For AAA, the Factor Equipment Mizpah 130 or Maglite Solitare have been solid for me.

For 2AAA, the Nitecore MT06 or MT06MD are my preferred.

For 1AA, I'm carrying both the Coast HX5 and Utorch UT01.


----------



## Dave D (Aug 9, 2017)

The Convoy S3 is a cheap 18650 powered light that is compact enough for pocket carry and good value for money.


----------



## ven (Aug 9, 2017)

If i had to pick one EDC(would struggle so forget 1 for now) with all things considered(cost/LED/UI choices etc), i would have the Eagtac D25c ti on my radar, maybe the sunwayman v11r as well. 

Cheaper end but good quality like what Dave suggested, the convoy s2+ which is a decent fairly compact 18650 light at around $15 or so.
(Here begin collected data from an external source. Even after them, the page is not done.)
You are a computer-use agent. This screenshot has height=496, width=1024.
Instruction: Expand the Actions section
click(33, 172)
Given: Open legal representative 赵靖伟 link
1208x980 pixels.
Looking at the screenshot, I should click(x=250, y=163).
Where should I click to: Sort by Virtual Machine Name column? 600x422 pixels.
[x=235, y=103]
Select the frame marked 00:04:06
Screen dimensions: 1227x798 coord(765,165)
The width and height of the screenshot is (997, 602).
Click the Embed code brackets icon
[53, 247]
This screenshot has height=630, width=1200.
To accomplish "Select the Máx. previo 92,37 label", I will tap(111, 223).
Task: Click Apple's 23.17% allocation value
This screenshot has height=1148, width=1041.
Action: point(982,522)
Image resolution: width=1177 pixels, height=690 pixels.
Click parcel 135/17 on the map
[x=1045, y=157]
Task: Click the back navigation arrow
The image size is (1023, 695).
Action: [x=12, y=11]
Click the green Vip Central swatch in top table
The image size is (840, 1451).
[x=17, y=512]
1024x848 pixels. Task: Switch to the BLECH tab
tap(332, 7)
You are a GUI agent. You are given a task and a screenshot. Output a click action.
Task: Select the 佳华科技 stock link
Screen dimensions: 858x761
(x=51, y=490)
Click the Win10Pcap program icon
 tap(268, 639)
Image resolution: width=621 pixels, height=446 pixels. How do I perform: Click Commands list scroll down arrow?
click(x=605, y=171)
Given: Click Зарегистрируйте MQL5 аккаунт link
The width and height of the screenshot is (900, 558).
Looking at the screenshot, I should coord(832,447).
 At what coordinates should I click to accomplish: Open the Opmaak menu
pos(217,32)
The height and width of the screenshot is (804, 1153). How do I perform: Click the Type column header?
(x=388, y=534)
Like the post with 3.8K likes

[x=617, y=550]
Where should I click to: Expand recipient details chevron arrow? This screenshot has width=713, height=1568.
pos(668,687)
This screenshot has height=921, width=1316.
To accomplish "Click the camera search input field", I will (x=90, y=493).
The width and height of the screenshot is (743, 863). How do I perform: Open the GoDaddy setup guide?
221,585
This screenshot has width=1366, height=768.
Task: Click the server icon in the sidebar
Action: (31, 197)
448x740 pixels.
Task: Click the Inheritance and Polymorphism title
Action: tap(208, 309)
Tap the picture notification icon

Plenty of LED CT options and driver/firmware which has been updated . For a power house crazy burn your hand type light, the D4 from mtn electronics or int outdoor for $40.

Depends how deep your pockets are really(in more than one way), size mainly though................some carry AAA for this reason, others(mr buff) carries x65vn's! 
Or get all and rotate, typical CPF style:welcome:


----------



## snakebite (Aug 10, 2017)

+1000 on convoy s2+.
better get set up with 18650 now.
samsung 30q and liitokala lii-100 is a great budget starter with quality.


----------



## hiuintahs (Aug 10, 2017)

There are so many options these days but need to know a few personal preferences.........


----------



## vadimax (Aug 11, 2017)

Dave D said:


> The Convoy S3 is a cheap 18650 powered light that is compact enough for pocket carry and good value for money.


And is PWM driven at lower modes  Miners have equipment with moving parts. To see something static when it rotates violently is not the best idea.

P.S.: Oops, wrong thread


----------



## Keitho (Aug 11, 2017)

ven said:


> ...i would have the Eagtac D25c ti on my radar, maybe the sunwayman v11r as well....the D4 from mtn electronics or int outdoor for $40.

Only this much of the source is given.